Task description.
Nothing outside the range is wanted. Repeat exactly the lines below from the one with "At what coordinates should I click to accomplish: Open calendar" through the one with "Screen dimensions: 723x439".

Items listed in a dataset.
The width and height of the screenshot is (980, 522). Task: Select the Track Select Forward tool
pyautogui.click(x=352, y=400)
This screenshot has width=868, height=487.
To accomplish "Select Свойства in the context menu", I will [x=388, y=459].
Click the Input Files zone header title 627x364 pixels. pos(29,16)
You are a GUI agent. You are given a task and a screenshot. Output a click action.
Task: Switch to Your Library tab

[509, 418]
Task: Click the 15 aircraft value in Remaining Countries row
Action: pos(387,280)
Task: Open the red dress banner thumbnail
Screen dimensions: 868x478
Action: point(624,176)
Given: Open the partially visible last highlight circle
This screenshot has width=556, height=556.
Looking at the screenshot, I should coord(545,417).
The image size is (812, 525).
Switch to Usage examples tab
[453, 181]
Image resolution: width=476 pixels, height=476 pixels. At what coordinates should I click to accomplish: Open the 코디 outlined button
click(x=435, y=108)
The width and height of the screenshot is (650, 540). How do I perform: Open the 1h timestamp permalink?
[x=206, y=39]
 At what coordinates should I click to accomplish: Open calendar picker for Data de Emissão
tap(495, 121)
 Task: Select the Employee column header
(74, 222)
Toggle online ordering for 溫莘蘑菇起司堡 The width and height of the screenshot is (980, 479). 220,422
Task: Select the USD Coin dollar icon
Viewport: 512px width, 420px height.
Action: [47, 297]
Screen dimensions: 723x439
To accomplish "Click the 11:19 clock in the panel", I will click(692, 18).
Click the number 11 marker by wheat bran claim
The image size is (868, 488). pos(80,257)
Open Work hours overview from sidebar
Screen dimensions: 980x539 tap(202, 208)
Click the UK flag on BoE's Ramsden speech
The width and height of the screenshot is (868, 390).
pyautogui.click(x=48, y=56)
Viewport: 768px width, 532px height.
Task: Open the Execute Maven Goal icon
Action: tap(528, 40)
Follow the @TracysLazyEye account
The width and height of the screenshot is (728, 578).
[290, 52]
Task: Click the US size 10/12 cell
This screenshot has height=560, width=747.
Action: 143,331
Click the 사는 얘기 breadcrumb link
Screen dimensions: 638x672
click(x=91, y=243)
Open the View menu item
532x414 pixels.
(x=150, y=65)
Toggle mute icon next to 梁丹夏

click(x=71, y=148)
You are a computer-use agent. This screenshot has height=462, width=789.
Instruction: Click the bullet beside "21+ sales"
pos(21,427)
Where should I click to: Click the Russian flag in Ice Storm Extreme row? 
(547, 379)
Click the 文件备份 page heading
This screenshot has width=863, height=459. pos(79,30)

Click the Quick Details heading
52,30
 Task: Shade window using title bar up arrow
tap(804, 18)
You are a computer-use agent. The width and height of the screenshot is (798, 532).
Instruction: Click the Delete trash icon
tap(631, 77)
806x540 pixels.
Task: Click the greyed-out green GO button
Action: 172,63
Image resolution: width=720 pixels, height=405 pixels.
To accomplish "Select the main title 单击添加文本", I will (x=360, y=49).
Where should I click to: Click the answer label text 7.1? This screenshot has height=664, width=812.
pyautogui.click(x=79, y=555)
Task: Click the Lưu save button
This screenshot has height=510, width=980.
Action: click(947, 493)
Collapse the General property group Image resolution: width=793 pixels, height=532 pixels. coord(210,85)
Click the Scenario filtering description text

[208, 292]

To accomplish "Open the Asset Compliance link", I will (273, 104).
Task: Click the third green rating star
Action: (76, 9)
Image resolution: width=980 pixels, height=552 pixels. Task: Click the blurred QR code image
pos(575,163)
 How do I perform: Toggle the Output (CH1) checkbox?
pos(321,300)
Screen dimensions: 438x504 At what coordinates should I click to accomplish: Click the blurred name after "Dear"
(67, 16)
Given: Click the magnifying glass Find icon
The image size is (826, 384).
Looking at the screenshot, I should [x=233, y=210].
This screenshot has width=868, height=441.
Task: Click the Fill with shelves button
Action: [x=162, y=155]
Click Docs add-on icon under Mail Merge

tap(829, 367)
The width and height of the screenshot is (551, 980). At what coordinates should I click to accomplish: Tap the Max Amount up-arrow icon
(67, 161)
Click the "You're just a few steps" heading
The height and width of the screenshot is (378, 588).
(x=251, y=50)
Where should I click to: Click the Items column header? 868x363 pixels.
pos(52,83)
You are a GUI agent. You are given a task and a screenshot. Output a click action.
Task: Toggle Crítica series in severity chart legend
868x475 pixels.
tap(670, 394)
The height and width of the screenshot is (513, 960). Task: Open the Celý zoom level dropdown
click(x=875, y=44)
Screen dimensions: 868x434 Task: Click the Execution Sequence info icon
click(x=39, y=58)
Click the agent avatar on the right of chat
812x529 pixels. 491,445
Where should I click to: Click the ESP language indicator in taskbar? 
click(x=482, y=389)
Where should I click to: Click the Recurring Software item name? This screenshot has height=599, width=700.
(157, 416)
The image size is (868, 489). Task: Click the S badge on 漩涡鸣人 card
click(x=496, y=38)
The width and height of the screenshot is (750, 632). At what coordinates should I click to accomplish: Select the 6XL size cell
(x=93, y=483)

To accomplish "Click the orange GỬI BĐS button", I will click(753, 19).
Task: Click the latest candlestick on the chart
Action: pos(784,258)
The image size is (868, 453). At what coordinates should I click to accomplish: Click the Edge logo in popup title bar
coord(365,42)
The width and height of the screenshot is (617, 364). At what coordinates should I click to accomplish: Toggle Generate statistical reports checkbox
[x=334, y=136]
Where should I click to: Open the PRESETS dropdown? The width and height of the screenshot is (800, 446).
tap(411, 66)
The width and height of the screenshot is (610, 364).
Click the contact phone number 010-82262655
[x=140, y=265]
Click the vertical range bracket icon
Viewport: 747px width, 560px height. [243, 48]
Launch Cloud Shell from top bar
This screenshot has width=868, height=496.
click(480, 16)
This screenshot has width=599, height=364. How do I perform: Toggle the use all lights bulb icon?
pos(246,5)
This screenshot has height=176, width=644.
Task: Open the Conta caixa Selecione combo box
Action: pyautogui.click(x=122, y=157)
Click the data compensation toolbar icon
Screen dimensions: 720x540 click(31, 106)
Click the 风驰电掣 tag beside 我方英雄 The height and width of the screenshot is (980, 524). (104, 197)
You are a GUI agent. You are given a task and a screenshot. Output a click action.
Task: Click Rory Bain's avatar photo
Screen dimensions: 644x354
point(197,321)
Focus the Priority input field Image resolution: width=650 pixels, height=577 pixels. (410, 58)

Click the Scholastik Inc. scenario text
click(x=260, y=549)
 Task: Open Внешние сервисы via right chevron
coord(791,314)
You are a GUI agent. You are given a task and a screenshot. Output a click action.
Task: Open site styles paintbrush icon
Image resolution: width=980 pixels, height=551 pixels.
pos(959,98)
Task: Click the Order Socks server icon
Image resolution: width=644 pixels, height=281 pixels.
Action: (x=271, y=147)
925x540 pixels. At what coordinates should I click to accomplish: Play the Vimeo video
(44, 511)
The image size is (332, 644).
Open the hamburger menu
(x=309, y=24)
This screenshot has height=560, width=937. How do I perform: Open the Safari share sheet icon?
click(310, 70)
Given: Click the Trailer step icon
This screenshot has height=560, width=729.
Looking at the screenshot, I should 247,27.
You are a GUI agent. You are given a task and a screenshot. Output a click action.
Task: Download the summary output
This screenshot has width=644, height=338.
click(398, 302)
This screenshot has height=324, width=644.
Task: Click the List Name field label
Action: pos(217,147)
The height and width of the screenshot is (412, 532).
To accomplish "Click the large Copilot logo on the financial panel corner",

Task output.
 At what coordinates should I click to accomplish: Open calendar picker for Data de Emissão
tap(495, 121)
 Task: Select the Employee column header
(74, 222)
Toggle online ordering for 溫莘蘑菇起司堡 The width and height of the screenshot is (980, 479). 220,422
Task: Select the USD Coin dollar icon
Viewport: 512px width, 420px height.
Action: [47, 297]
Screen dimensions: 723x439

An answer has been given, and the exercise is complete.